TEXT SEGMENT →
────────

As a result, the number of sellers dropping their asking price is growing at a faster clip than in the recent past. About 12% of homes for sale had a price drop during the four weeks ending April 3, according to Redfin. That marks a jump from 9% a year ago.

“Price drops are still rare, but the fact that they are becoming more frequent is one clear sign that the housing market is cooling,” said Daryl Fairweather, Redfin’s chief economist. “It goes to show that there’s a limit to sellers’ power. There is still way more demand than supply, and buyers are still sweating, but sellers can no longer overprice their home and still expect buyers to clamor at their door.”

Home prices are well above levels from a year ago. The average borrower is paying about 40% more than they would have for the same home a year ago on a monthly payment due to higher mortgage rates and higher home prices, according to the National Association of REALTORS®.

More consumers believe that mortgage rates and home prices will rise further, according to a monthly consumer sentiment index from Fannie Mae. “If consumer pessimism toward homebuying conditions continues, and the recent mortgage rate increases are sustained, then we expect to see an even greater cooling of the housing market than previously forecast,” Mark Palim, vice president and deputy chief economist at Fannie Mae, wrote about the consumer sentiment index’s findings.

However, some buyers may see an opening in the market. They may want to rush ahead of further mortgage rate increases or may see an uptick in new listings.

Housing demand remains high, Nadia Evangelou, senior economist and director of forecasting at the National Association of REALTORS®, writes on the association’s blog. Plus, a severe housing shortage due to underbuilding over the last decade will cushion the housing market from rapid deceleration.

“Housing demand will remain strong due to favorable demographics and shifts in buyers’ preferences as teleworking remains in place,” Evangelou writes.

────────

WORK INSTRUCTION → Copy everything from "However, some buyers" down to "in new listings." in the housing market passage, changing "opening" to "opportunity". The lines after this are separate material with no connection to the housing market passage.

DATASET SECTION →
────────

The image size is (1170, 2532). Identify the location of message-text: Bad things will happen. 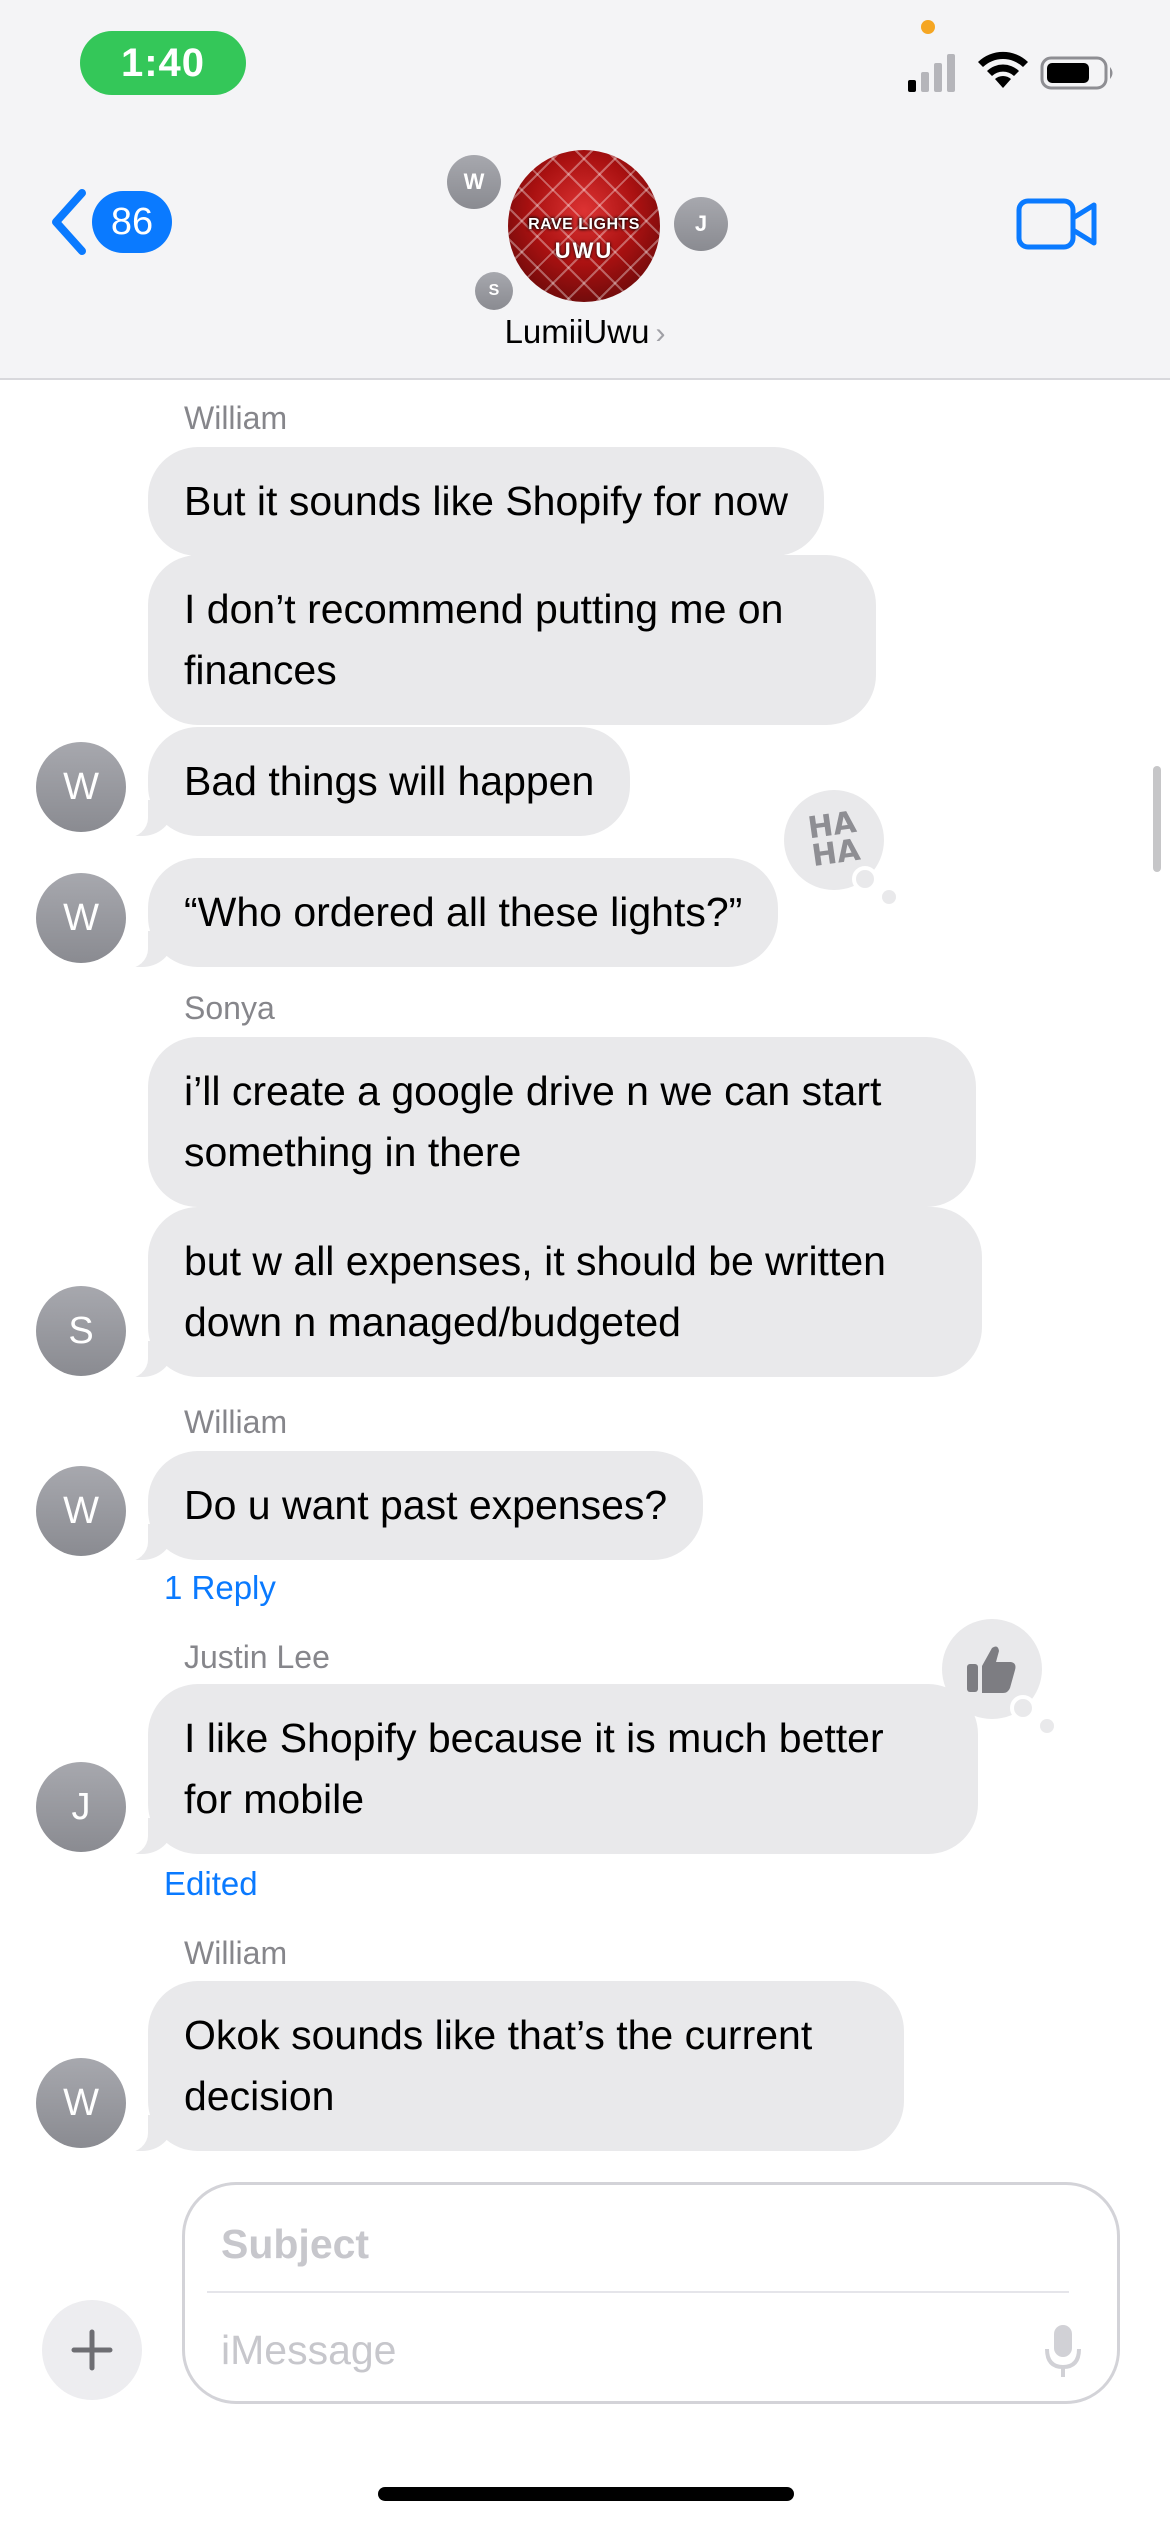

────────

TASK RESULT →
However, some buyers may see an opportunity in the market. They may want to rush ahead of further mortgage rate increases or may see an uptick in new listings.